REQUIRED TASK: Recast every line of the records as a JSON list of strings, one string per line, omitting blank lines.
═══ RECORDS SUPPLIED ═══
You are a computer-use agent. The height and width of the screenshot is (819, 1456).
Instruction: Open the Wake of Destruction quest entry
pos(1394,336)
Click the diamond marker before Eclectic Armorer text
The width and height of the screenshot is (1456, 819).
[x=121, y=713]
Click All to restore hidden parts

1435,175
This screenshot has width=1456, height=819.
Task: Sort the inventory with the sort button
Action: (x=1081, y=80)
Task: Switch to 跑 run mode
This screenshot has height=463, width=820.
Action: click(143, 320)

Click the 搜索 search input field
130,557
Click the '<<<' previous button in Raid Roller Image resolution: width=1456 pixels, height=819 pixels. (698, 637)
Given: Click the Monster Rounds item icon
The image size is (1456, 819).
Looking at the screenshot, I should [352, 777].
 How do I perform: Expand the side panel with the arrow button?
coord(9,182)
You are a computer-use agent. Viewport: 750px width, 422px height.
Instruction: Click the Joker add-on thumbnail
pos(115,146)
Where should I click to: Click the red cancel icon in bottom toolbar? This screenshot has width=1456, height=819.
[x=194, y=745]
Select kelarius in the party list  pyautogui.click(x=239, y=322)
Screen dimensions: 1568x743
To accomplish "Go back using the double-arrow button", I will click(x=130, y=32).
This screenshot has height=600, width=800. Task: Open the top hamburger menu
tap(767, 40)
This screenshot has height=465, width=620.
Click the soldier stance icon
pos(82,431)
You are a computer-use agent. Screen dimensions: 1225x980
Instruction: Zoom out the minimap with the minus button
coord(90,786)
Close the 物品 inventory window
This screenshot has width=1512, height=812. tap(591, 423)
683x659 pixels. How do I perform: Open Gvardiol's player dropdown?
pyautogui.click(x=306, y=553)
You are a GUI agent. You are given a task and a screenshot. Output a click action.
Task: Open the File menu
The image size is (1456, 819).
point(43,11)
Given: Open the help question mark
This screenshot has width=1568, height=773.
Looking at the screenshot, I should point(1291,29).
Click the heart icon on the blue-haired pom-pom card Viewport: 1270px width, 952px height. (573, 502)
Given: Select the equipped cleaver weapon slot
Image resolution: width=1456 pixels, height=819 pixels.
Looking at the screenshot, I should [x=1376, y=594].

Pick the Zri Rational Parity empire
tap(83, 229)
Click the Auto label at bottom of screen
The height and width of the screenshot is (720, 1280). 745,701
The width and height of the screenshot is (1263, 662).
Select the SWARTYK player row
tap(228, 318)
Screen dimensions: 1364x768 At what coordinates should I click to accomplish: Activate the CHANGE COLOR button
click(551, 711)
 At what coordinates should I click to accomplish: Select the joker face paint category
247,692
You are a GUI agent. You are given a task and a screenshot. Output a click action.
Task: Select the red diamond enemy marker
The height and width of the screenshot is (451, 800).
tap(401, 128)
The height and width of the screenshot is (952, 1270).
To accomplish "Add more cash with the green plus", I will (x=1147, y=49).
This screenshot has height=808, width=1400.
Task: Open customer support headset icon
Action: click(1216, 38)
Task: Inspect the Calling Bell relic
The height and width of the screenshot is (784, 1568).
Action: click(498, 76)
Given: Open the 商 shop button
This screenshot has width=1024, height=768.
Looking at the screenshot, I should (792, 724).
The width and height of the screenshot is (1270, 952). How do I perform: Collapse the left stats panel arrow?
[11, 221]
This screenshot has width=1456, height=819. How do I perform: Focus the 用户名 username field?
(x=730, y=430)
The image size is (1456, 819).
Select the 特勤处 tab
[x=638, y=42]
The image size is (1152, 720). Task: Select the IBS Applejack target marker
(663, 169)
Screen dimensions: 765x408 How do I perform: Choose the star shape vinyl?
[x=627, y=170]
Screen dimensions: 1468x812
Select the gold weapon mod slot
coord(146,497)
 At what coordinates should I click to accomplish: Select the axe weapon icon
═══
EXERCISE ANSWER:
[
  "You are a computer-use agent. The height and width of the screenshot is (819, 1456).",
  "Instruction: Open the Wake of Destruction quest entry",
  "pos(1394,336)",
  "Click the diamond marker before Eclectic Armorer text",
  "The width and height of the screenshot is (1456, 819).",
  "[x=121, y=713]",
  "Click All to restore hidden parts",
  "1435,175",
  "This screenshot has width=1456, height=819.",
  "Task: Sort the inventory with the sort button",
  "Action: (x=1081, y=80)",
  "Task: Switch to 跑 run mode",
  "This screenshot has height=463, width=820.",
  "Action: click(143, 320)",
  "Click the 搜索 search input field",
  "130,557",
  "Click the '<<<' previous button in Raid Roller Image resolution: width=1456 pixels, height=819 pixels. (698, 637)",
  "Given: Click the Monster Rounds item icon",
  "The image size is (1456, 819).",
  "Looking at the screenshot, I should [352, 777].",
  " How do I perform: Expand the side panel with the arrow button?",
  "coord(9,182)",
  "You are a computer-use agent. Viewport: 750px width, 422px height.",
  "Instruction: Click the Joker add-on thumbnail",
  "pos(115,146)",
  "Where should I click to: Click the red cancel icon in bottom toolbar? This screenshot has width=1456, height=819.",
  "[x=194, y=745]",
  "Select kelarius in the party list  pyautogui.click(x=239, y=322)",
  "Screen dimensions: 1568x743",
  "To accomplish \"Go back using the double-arrow button\", I will click(x=130, y=32).",
  "This screenshot has height=600, width=800. Task: Open the top hamburger menu",
  "tap(767, 40)",
  "This screenshot has height=465, width=620.",
  "Click the soldier stance icon",
  "pos(82,431)",
  "You are a computer-use agent. Screen dimensions: 1225x980",
  "Instruction: Zoom out the minimap with the minus button",
  "coord(90,786)",
  "Close the 物品 inventory window",
  "This screenshot has width=1512, height=812. tap(591, 423)",
  "683x659 pixels. How do I perform: Open Gvardiol's player dropdown?",
  "pyautogui.click(x=306, y=553)",
  "You are a GUI agent. You are given a task and a screenshot. Output a click action.",
  "Task: Open the File menu",
  "The image size is (1456, 819).",
  "point(43,11)",
  "Given: Open the help question mark",
  "This screenshot has width=1568, height=773.",
  "Looking at the screenshot, I should point(1291,29).",
  "Click the heart icon on the blue-haired pom-pom card Viewport: 1270px width, 952px height. (573, 502)",
  "Given: Select the equipped cleaver weapon slot",
  "Image resolution: width=1456 pixels, height=819 pixels.",
  "Looking at the screenshot, I should [x=1376, y=594].",
  "Pick the Zri Rational Parity empire",
  "tap(83, 229)",
  "Click the Auto label at bottom of screen",
  "The height and width of the screenshot is (720, 1280). 745,701",
  "The width and height of the screenshot is (1263, 662).",
  "Select the SWARTYK player row",
  "tap(228, 318)",
  "Screen dimensions: 1364x768 At what coordinates should I click to accomplish: Activate the CHANGE COLOR button",
  "click(551, 711)",
  " At what coordinates should I click to accomplish: Select the joker face paint category",
  "247,692",
  "You are a GUI agent. You are given a task and a screenshot. Output a click action.",
  "Task: Select the red diamond enemy marker",
  "The height and width of the screenshot is (451, 800).",
  "tap(401, 128)",
  "The height and width of the screenshot is (952, 1270).",
  "To accomplish \"Add more cash with the green plus\", I will (x=1147, y=49).",
  "This screenshot has height=808, width=1400.",
  "Task: Open customer support headset icon",
  "Action: click(1216, 38)",
  "Task: Inspect the Calling Bell relic",
  "The height and width of the screenshot is (784, 1568).",
  "Action: click(498, 76)",
  "Given: Open the 商 shop button",
  "This screenshot has width=1024, height=768.",
  "Looking at the screenshot, I should (792, 724).",
  "The width and height of the screenshot is (1270, 952). How do I perform: Collapse the left stats panel arrow?",
  "[11, 221]",
  "This screenshot has width=1456, height=819. How do I perform: Focus the 用户名 username field?",
  "(x=730, y=430)",
  "The image size is (1456, 819).",
  "Select the 特勤处 tab",
  "[x=638, y=42]",
  "The image size is (1152, 720). Task: Select the IBS Applejack target marker",
  "(663, 169)",
  "Screen dimensions: 765x408 How do I perform: Choose the star shape vinyl?",
  "[x=627, y=170]",
  "Screen dimensions: 1468x812",
  "Select the gold weapon mod slot",
  "coord(146,497)",
  " At what coordinates should I click to accomplish: Select the axe weapon icon"
]